After the grit is firmly bound to the backing, a "grain size" coating is applied over the layer of abrasive particles to complete the fabrication step. The grain size coating is usually a hard, thermosetting resin or animal glue which anchors the particles more firmly so that they remain aligned for maximum cutting ability.
It should be appreciated that as indicated above the making of abrasive paper is a slow, continuous process. Because the adhesive coating, particle deposition, drying and curing are carried out in a continuous process, many variables such as the solution viscosity, coating weight, grit deposition weight, web tension, drying rate and curing temperature must be controlled simultaneously. If not properly controlled, problems often arise such as curling and breaking of the moving web, excessive penetration of adhesive into the web, or too little bonding strength. Also, if the backing is pre-coated with a barrier coat prior to applying the grit bonding adhesive, poor adhesion between the barrier coating and adhesive coating is often encountered unless the two coatings are carefully formulated and tested. It is virtually impossible to supply an abrasive backing with a single barrier coating which is compatible with all the many types and variations of adhesives currently being employed by abrasive paper manufacturers. Thus barrier coatings are individually tailored to meet the individual requirements of the many abrasive manufacturing facilities in the world.
The recent emphasis on control of air pollution has complicated the situation further. Many abrasive manufacturers who in the past relied on solvent-based resins for making wet or dry abrasive paper are now being forced to use water-based systems to reduce such air pollution. This change necessitates extensive testing of new adhesive systems and the development of new barrier coatings. Although it may be possible to solve many of these problems with current techniques, the alternative proposed here, a backing with a heat-activatable adhesive pre-applied, provides an economical and efficient system whereby abrasive manufacturers can eliminate or minimize many of these problems.
Since in this preferred system, there is no need for the abrasive paper manufacturer to apply a separate adhesive prior to depositing the grit, the abrasive paper manufacturing operation is simplified considerably. In this system a simple means for heating the precoated backing material replaces the more complicated adhesive coating equipment. Problems such as curling and wrinkling of the moving web are thereby minimized. Air pollution which accompanies the use of solvent-based adhesives is also eliminated along with current problems with respect to poor adhesion between the adhesive coating and barrier coating, since these two coatings are replaced by a single heat-activatable adhesive coating preapplied by the backing paper supplier.

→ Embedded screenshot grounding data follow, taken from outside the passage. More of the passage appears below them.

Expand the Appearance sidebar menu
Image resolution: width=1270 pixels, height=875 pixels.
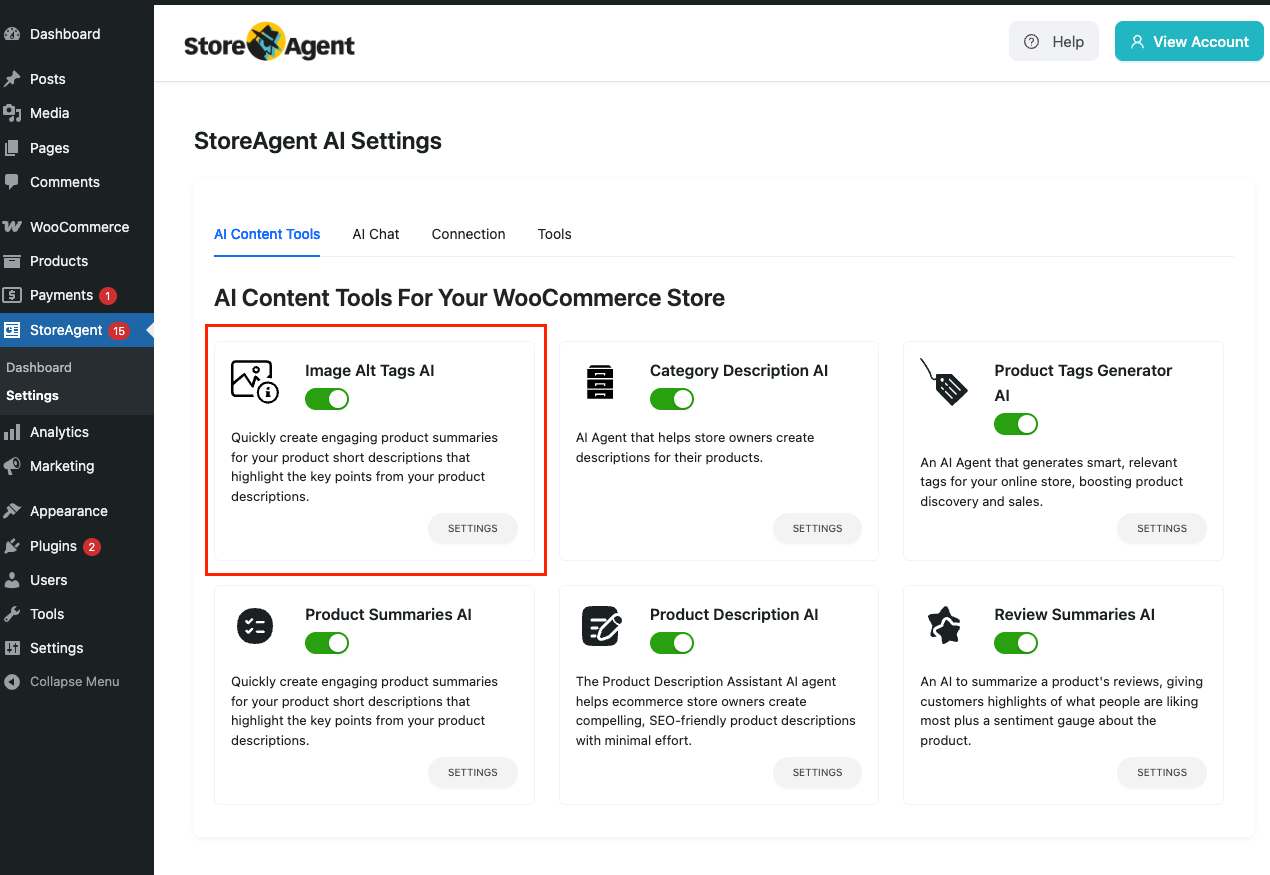point(68,511)
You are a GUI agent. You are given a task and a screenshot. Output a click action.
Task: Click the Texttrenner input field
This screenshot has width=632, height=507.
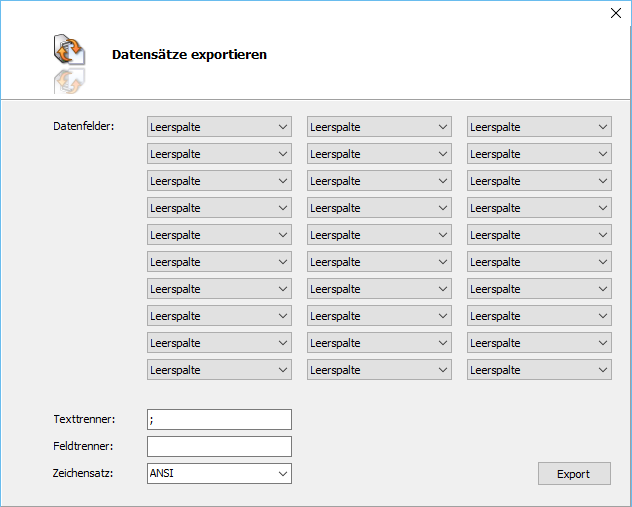click(219, 419)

While the cost of a raw materials used in preparing the backing material of this invention are increased slightly over conventional backing material, because the preferred water-based, heat-activatable adhesives applicable to this invention are more expensive than the barrier coatings currently used, and because the coating weights are in most instances greater than the barrier coating weights of current products, the other advantages discussed above, including the use of a single coat rather than double coat system contribute to make this invention attractive to abrasive paper manufacturers.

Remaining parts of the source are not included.